■ **Ausgewählter Abschnitt**:
::::::
Diskursregime

Zur Politik des Performativen, inszeniert im affirmativen akademischen Gestus.

Das Buch "Haß spricht" von Judith Butler ist so, wie die letzten Alben von Public Enemy - wichtig, fundiert, erweiternde Schlüsse zulassend, aber es kickt einfach nicht mehr. Es verhält sich zu "Gender Trouble" wie "Yo! Bum Rush The Show" zu "Musick `N Hour Mess Age". Popstar wollte Butler wohl auch gar nicht werden, wurde sie dann aber doch mit "Gender Trouble", auf das - nach verwirrtem Aufschreien in der Rezeption - mit "Bodies that matter" doppelt so dickes Nachlegen und Erklären folgte.
::::::
■ **Einträge**:
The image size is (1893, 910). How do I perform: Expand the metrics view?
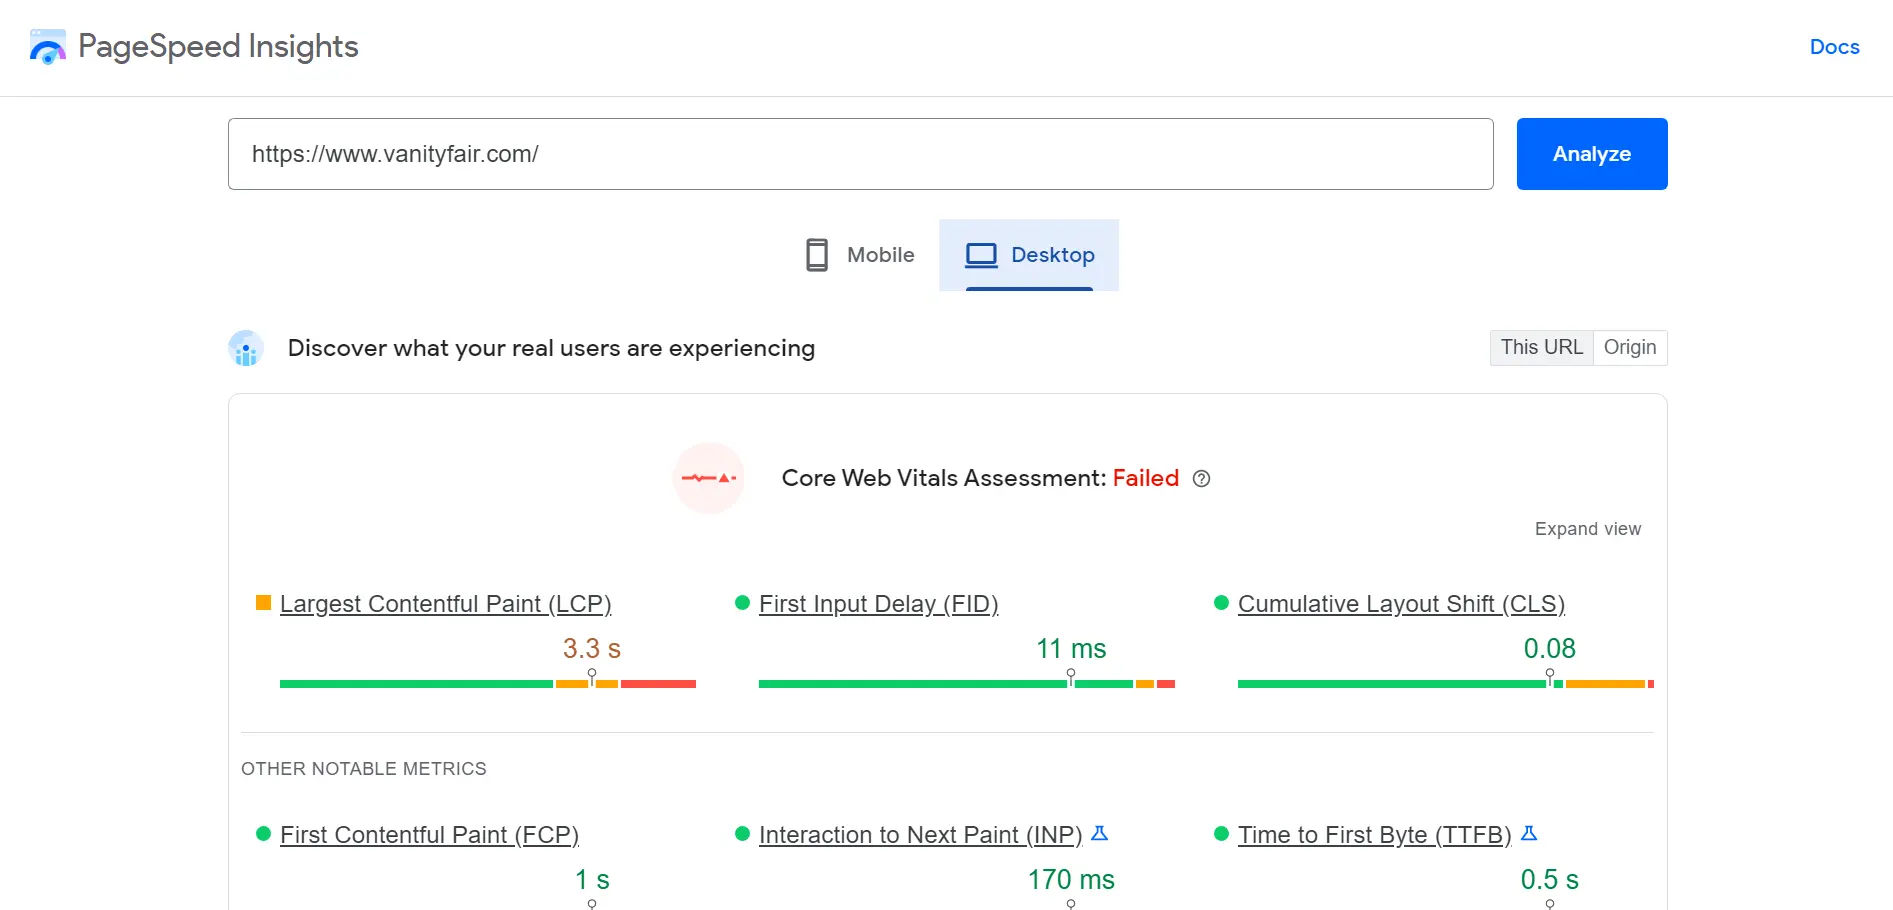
::::::
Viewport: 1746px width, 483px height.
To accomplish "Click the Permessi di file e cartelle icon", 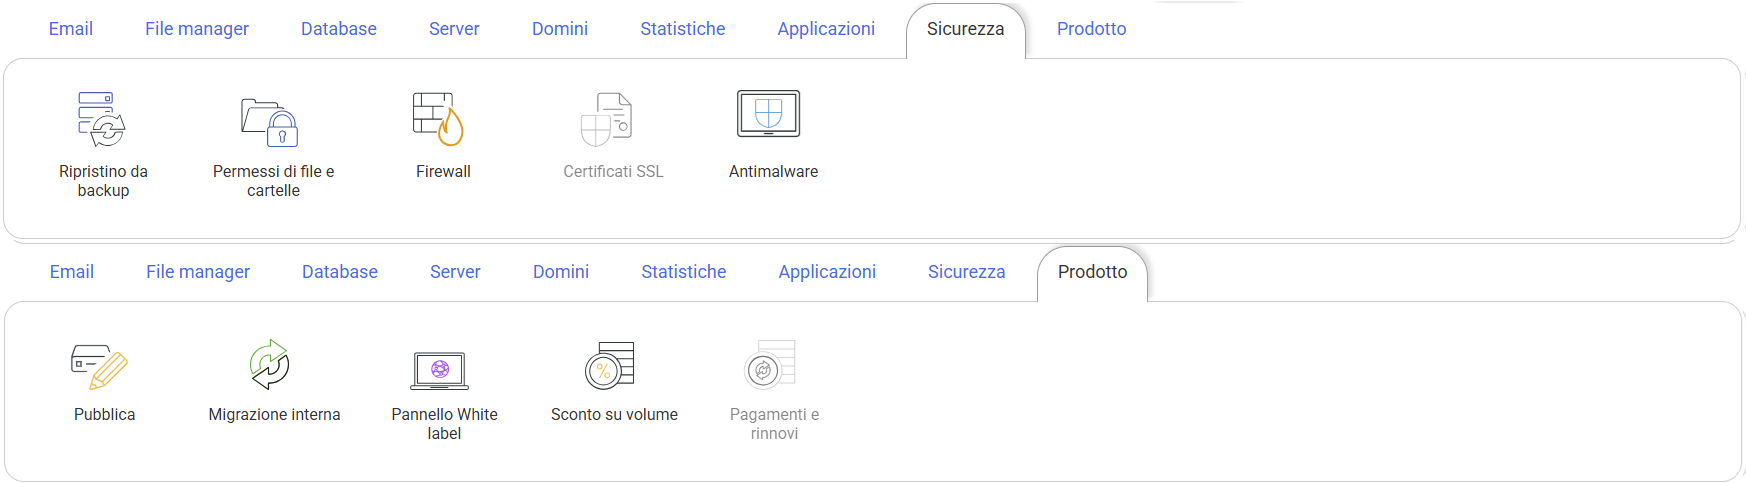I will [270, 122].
::::::
■ **Kurze Aufgabe**: Gib aus dem Abschnitt über Butlers Buch „Haß spricht“ den Wortlaut zwischen „Zur Politik des“ und „und Erklären folgte.“ einschließlich wieder, ohne etwas zu ändern. Stütze dich allein auf den Abschnitt.

■ **Ergebnis der Aufgabe**:
Zur Politik des Performativen, inszeniert im affirmativen akademischen Gestus.

Das Buch "Haß spricht" von Judith Butler ist so, wie die letzten Alben von Public Enemy - wichtig, fundiert, erweiternde Schlüsse zulassend, aber es kickt einfach nicht mehr. Es verhält sich zu "Gender Trouble" wie "Yo! Bum Rush The Show" zu "Musick `N Hour Mess Age". Popstar wollte Butler wohl auch gar nicht werden, wurde sie dann aber doch mit "Gender Trouble", auf das - nach verwirrtem Aufschreien in der Rezeption - mit "Bodies that matter" doppelt so dickes Nachlegen und Erklären folgte.